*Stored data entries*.
● ● ● ● ● ● ●
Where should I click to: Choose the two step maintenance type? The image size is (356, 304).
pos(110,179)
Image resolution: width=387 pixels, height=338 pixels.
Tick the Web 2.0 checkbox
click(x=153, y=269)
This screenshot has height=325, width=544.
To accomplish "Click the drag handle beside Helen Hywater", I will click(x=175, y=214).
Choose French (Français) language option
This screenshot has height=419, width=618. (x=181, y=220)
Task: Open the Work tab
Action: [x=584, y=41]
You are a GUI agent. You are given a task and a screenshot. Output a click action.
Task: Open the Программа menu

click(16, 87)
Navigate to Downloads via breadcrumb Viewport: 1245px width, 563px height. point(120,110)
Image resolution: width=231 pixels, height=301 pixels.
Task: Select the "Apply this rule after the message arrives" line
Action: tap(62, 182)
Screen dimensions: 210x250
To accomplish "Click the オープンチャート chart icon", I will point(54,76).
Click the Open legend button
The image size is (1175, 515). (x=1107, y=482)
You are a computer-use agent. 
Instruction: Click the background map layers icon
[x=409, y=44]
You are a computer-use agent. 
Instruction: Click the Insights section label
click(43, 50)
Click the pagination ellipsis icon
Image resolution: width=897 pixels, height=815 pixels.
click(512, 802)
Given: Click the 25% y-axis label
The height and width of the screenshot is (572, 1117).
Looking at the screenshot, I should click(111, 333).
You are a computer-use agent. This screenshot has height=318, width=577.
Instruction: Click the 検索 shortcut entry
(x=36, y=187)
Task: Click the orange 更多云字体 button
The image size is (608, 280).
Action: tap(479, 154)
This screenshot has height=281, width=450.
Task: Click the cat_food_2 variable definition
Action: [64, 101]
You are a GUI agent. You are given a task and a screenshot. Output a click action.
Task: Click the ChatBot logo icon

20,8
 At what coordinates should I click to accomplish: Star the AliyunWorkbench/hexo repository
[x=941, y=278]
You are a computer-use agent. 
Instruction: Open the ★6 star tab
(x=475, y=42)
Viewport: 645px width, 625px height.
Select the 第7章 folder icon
● ● ● ● ● ● ●
*Problem description*. The required output is every line from the one with "Instruction: Click the 検索 shortcut entry" to the final line of the entries, repeated exactly and with nothing else.

*Final answer*.
Instruction: Click the 検索 shortcut entry
(x=36, y=187)
Task: Click the orange 更多云字体 button
The image size is (608, 280).
Action: tap(479, 154)
This screenshot has height=281, width=450.
Task: Click the cat_food_2 variable definition
Action: [64, 101]
You are a GUI agent. You are given a task and a screenshot. Output a click action.
Task: Click the ChatBot logo icon

20,8
 At what coordinates should I click to accomplish: Star the AliyunWorkbench/hexo repository
[x=941, y=278]
You are a computer-use agent. 
Instruction: Open the ★6 star tab
(x=475, y=42)
Viewport: 645px width, 625px height.
Select the 第7章 folder icon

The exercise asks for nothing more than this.